LORSQUE, le 31 mai dernier, François Goulard, ministre délégué à l’Enseignement supérieur et à la Recherche, a présenté en Conseil des ministres les «nouveaux instruments de la politique de la recherche», il pensait «répondre aux attentes exprimées par la communauté des chercheurs» en engageant «une profonde et ambitieuse rénovation de la recherche française». «Plusieurs instruments nouveaux garantiront la cohérence de la politique de la recherche et amplifieront la dynamique existant au sein de la communauté de la recherche», promettait-il . Et d’annoncer que, pour accompagner la création du Haut Conseil de la science et de la technologie et de l’Agence d’évaluation de la recherche et de l’enseignement supérieur (Aeres), une «réforme importante de l’administration centrale du ministère chargé de la Recherche et de l’Enseignement supérieur a été réalisée».
Boycott.
Pourtant, aujourd’hui, les chercheurs semblent ne pas l’entendre de cette oreille. Ils abordent la rentrée très mécontents des décisions prises par le gouvernement pendant l’été. Et l’expriment par la voix de leurs syndicats qui, pour l’occasion, s’unissent dans la fronde.
Mercredi matin, ils ont boycotté le comité technique paritaire (lieu de discussion, composé pour moitié de représentants des syndicats, pour moitié de l’administration). Deux jours avant, le gouvernement avait présenté au Cneser (Conseil national de l’enseignement supérieur et de la recherche) un décret relatif à l’organisation et au fonctionnement de l’Agence d’évaluation de la recherche et de l’enseignement supérieur (Aeres). C’est cette Agence à venir qui est particulièrement dans le collimateur. «Au lieu de valider les instances d’évaluation existantes, le projet de décret leur substitue une superstructure complexe et obligatoire», expliquent les syndicats dans une déclaration commune.
«Ce texte ignore certains des principes fondamentaux des évaluations contradictoires, plurielles et disciplinaires à l’oeuvre dans le champ des organismes de recherche et de l’enseignement supérieur. L’évaluation doit permettre un suivi et ne pas être seulement une expertise ponctuelle.»
Retour en arrière.
Ce sont d’abord les modes d’évaluation qui sont mis en cause. «L’Agence compte harmoniser l’évaluation, suivant la même philosophie alors que, jusqu’à présent, il existait autant d’évaluations qu’il y a d’établissements», explique un représentant de Force ouvrière. «Evaluer par thématiques et non plus par disciplines sera forcément le fruit de choix politiques.»
Par ailleurs, les futurs « évaluateurs » (ils seraient 5 000) seraient non plus élus, mais nommés par le gouvernement. «Il s’agit d’un retour en arrière considérable, c’est un putsch, intellectuellement parlant.
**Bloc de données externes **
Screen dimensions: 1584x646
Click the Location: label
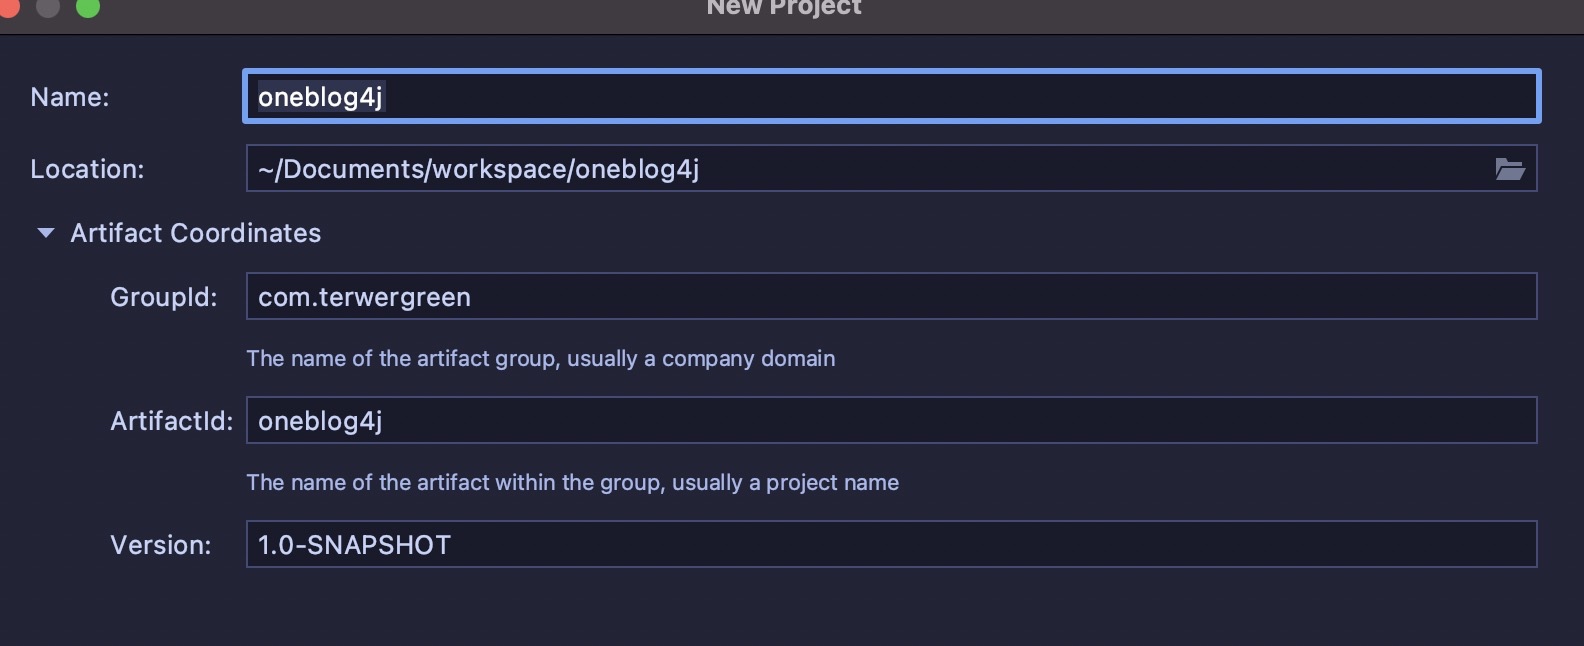tap(87, 169)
Le retour non seulement vers le mandarinat, mais aussi l’administration autocratique de la recherche sur les personnes et sur les sujets (les thèmes). »
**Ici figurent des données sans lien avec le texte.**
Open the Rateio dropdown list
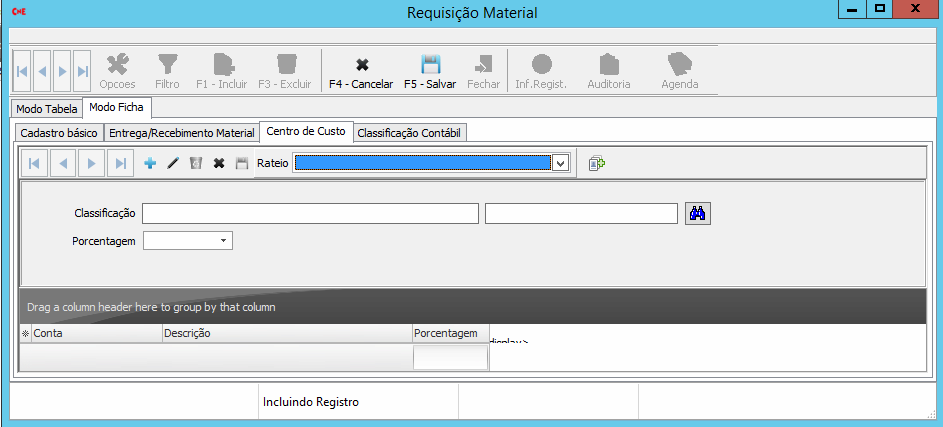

Lundi, le Cneser a rejeté le texte avec 28 voix contre 20 favorables. Le comité paritaire, annulé mercredi, est convoqué de nouveau vendredi prochain et, cette fois, il siégera même si le quorum n’est pas atteint. «Le gouvernement a bien compris que cette Agence représente un formidable outil pour piloter le système», analyse un membre de la CGT-Inra (Institut national de la recherche agronomique). C’est la raison pour laquelle il tente de passer en force.»